Is God fair? The Christians say that God damns forever anyone who is skeptical about truth of bunkistic religion as revealed unto the holy haranguers. What this means is that a God, if any, punishes a man for using his reason.
If there is a God in existence, reasons should be available for his existence. Assuming that such a precious thing as a man's eternal future depends on his belief in a God, then the materials for that belief should be overwhelming and not at all doubtful.
Yet here is a man whose reason makes it impossible for him to believe in a God. He sees no evidence of such an entity. He finds all the arguments weak and worthless. He doubts and he denies.
Then is a God fair in visiting upon such a skeptic the penalty for his inevitable intellectual attitude? The intelligent man refuses to believe fairy tales. Can a God blame him? If so, then a God is not as fair as an ordinarily decent man. And fairness, we think, is more important than piety. [E. Haldeman-Julius, The Meaning Of Atheism]

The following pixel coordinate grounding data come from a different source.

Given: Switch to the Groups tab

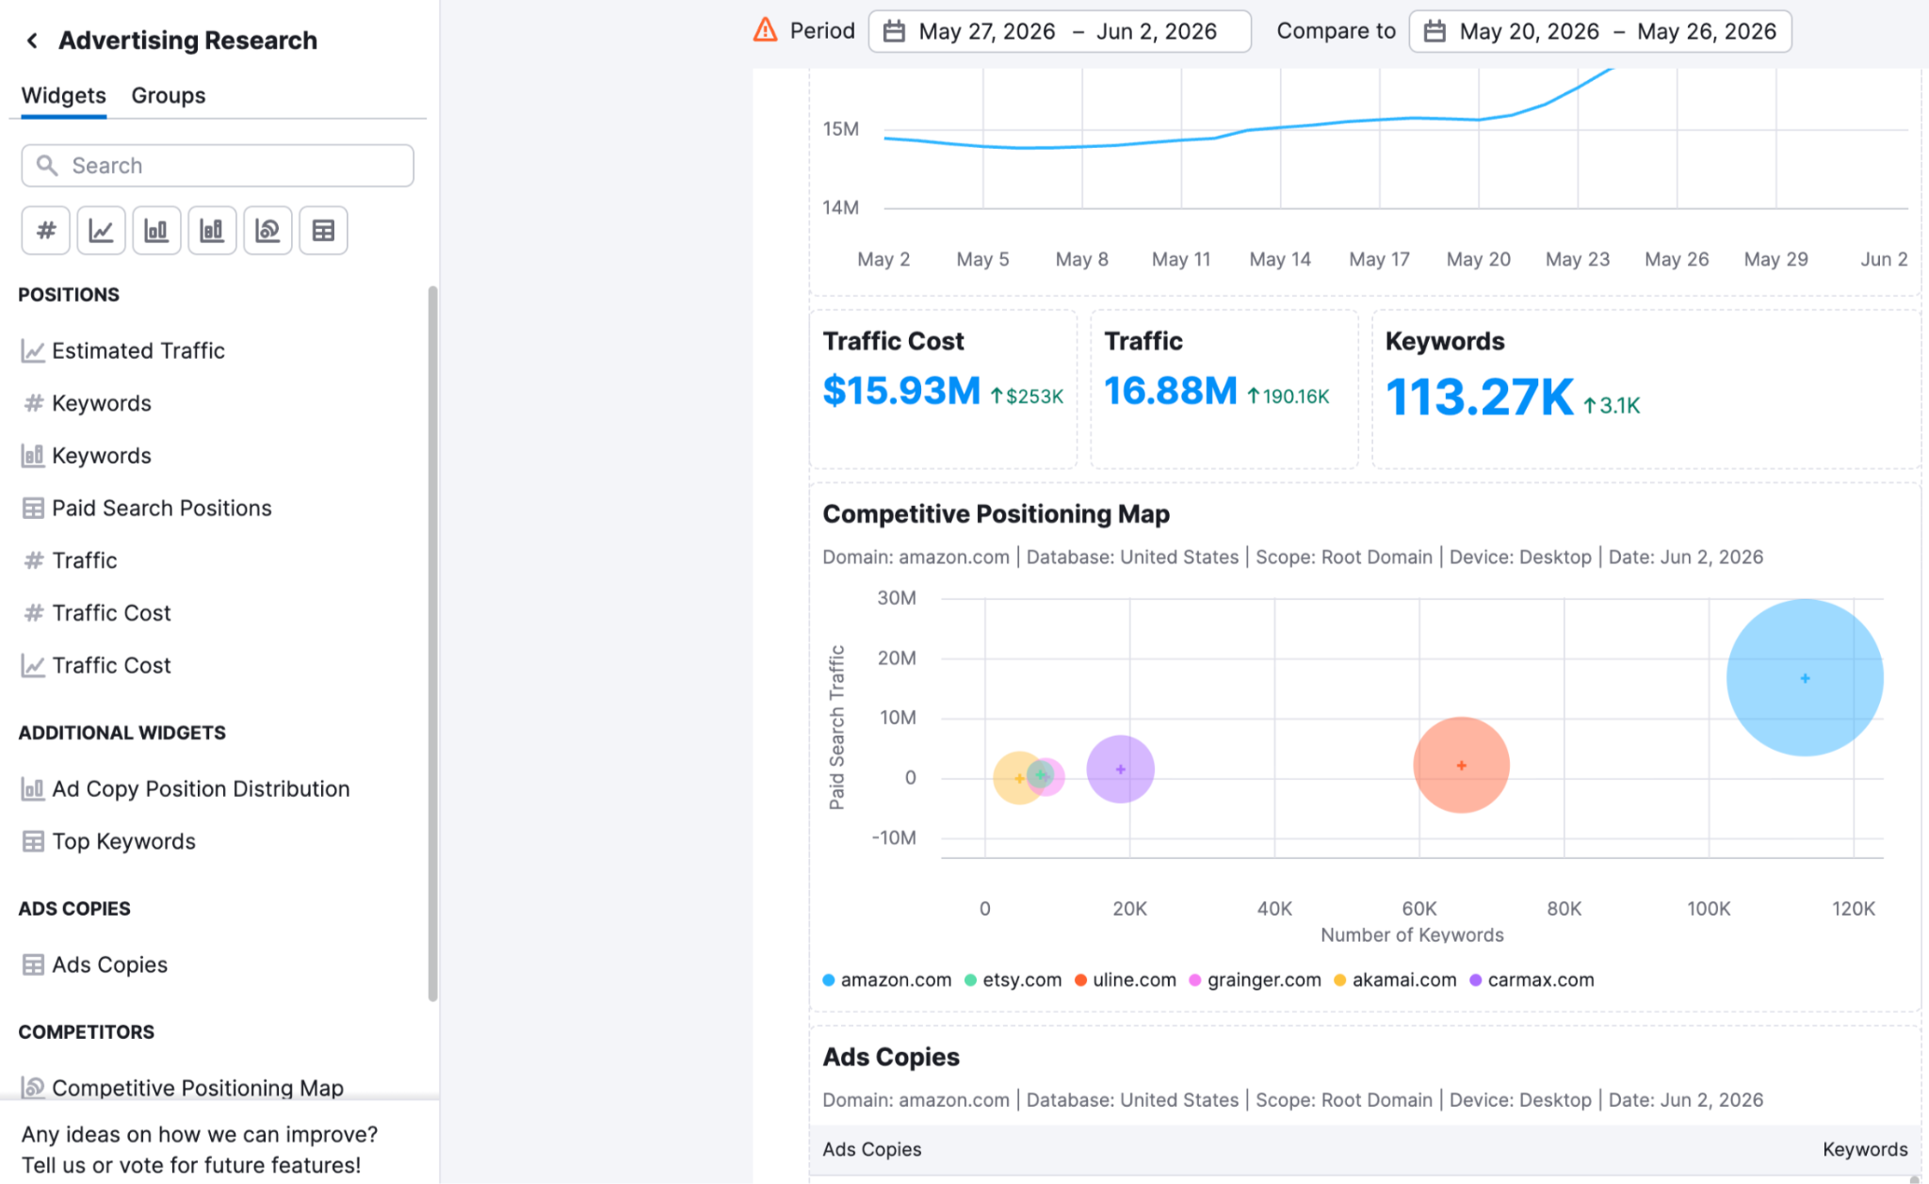Looking at the screenshot, I should click(x=168, y=95).
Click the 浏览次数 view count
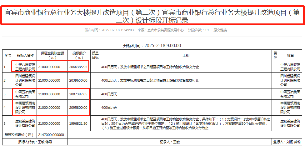 198,30
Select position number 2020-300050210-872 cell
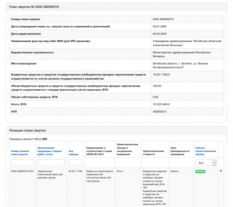This screenshot has width=233, height=207. click(23, 171)
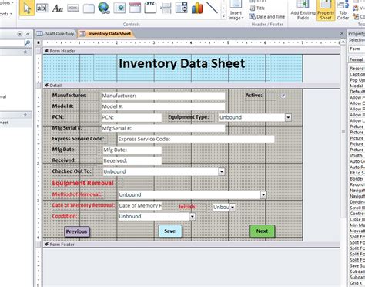Select the Inventory Data Sheet tab
365x287 pixels.
pos(106,34)
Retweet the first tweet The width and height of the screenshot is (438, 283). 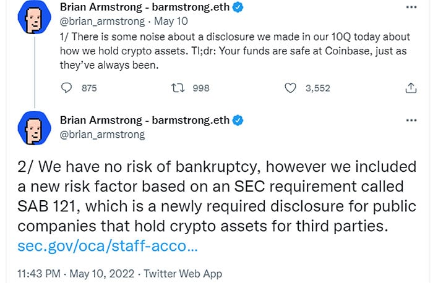tap(178, 88)
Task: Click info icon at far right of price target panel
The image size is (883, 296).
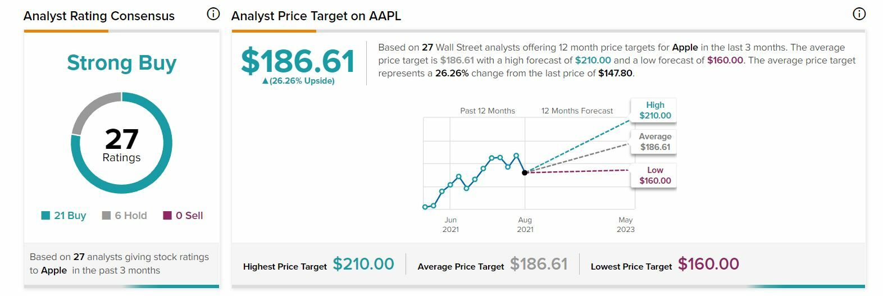Action: click(x=859, y=14)
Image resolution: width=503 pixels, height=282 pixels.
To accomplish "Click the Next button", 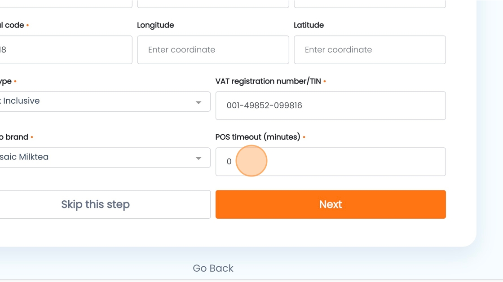I will tap(331, 204).
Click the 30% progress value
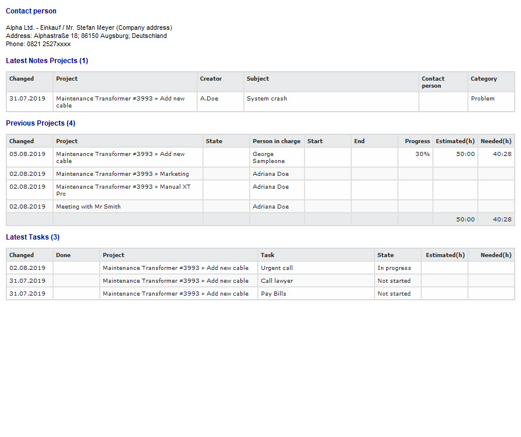Image resolution: width=521 pixels, height=437 pixels. coord(422,154)
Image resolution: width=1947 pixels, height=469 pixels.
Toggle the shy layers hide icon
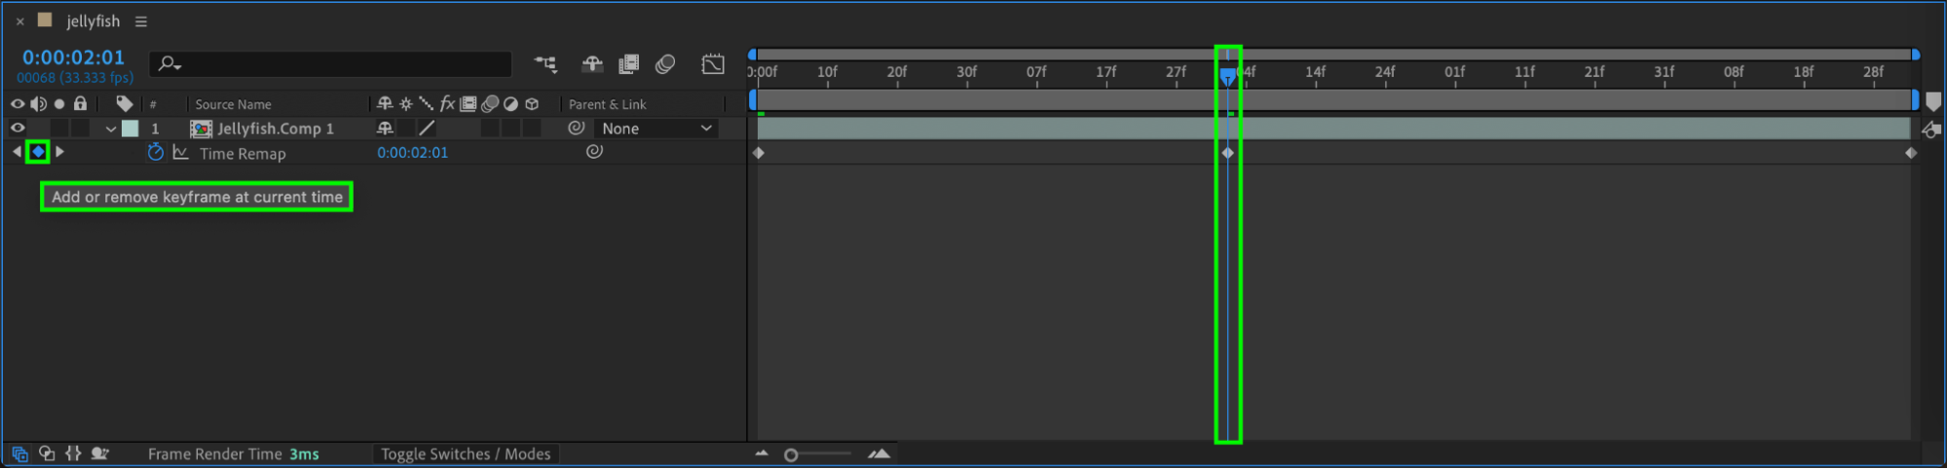click(x=592, y=64)
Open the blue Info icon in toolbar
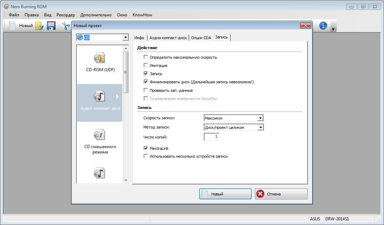Image resolution: width=384 pixels, height=225 pixels. pyautogui.click(x=323, y=26)
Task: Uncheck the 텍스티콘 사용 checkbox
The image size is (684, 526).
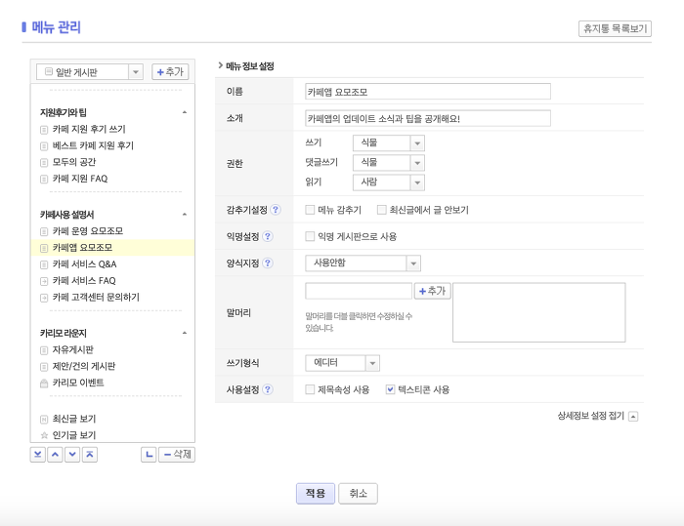Action: click(390, 389)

Faith, said St. Paul, is the evidence of things not seen. We should elaborate this definition by adding that faith is the assertion of things for which there is not a particle of evidence and of things which are incredible. [E. Haldeman-Julius, The Meaning Of Atheism]

The church has contributed nothing to civilization. It has progressed somewhat, and it has become a little more decent, in reflection of the movements of civilization that have taken place outside of the church and usually in the face of the strong opposition of the church. But the church has always resisted the process of civilization. It has struggled to the last ditch, by fair means and foul, to preserve as long as it could the vestiges of ancient and medieval theology, with all the puerile moralities and harsh customs and medieval styles of belief. [E. Haldeman-Julius, The Church Is a Burden, Not a Benefit, In Social Life]

Why should an atheist pay more taxes so that a church which he despises should pay no taxes? That's a fair question. How can the apologists for the church exemption answer it? [E. Haldeman-Julius, The Church Is a Burden, Not a Benefit, In Social Life]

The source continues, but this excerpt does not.